In the wake of the largest U.S. health care data breach in history, Anthem, Inc., has agreed to pay $16 million to the Office for Civil Rights, which is a record settlement for alleged HIPAA violations. According to the Department of Health and Human Services (“HHS”), the previous high was a $5.55 million settlement paid in 2016. In addition to the monetary payment, Anthem has also agreed to take “substantial” corrective action to prevent a similar breach from occurring in the future.
The settlement arose out of a 2014 breach involving the electronic protected health information (“ePHI”) of nearly 79 million people. On January 29, 2015, Anthem discovered that hackers had gained accessed to its IT system through a persistent threat attack. Further investigation revealed that hackers had sent spear phishing emails to one of Anthem’s subsidiaries and at least one employee took the bait. Through that seemingly simple act, the hackers were then able to infiltrate Anthem’s system and compromise its stored ePHI, consisting of names, social security numbers, medical identification numbers, addresses, dates of birth, email addresses, and employment information.
Anthem has already agreed to settle the class action litigation filed on behalf of its consumers, which was approved in August of 2018. Anthem will pay $115 million to approximately 19 million consumers, which includes a pool of $15 million for out-of-pocket expenses, along with free credit monitoring and identity theft protection services. Anthem also agreed to nearly triple its annual spending on data security for the next three years and implement various cybersecurity controls and reforms, such as changing its data retention policies, adhering to specific remediation schedules, and conducting annual IT security risk assessments and settlement compliance review.
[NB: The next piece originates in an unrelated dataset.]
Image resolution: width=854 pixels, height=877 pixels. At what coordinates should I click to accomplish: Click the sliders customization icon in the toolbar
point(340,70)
The Anthem breach places the spotlight squarely on the need for employee education and training, emphasizing that data security is as much a people problem as it is an IT problem. The best security measures in the world are only as good as those implementing them. As hackers become more sophisticated, companies who maintain sensitive data must become more vigilant, as even a minor lapse like opening a suspicious email can have devastating consequences. Indeed, as HHS noted in its press release, “OCR’s investigation revealed that Anthem failed to conduct an enterprise-wide risk analysis, had insufficient procedures to regularly review information system activity, failed to identify and respond to suspected or known security incidents, and failed to implement adequate minimum access controls to prevent the cyber-attackers from accessing sensitive ePHI” well before the breach was discovered. You can read HHS’s press release here.
With cybersecurity experts stressing that being hacked is a not a question of if, but when, we would all do well to heed Ben Franklin’s advice that “an ounce of prevention is worth a pound of cure.”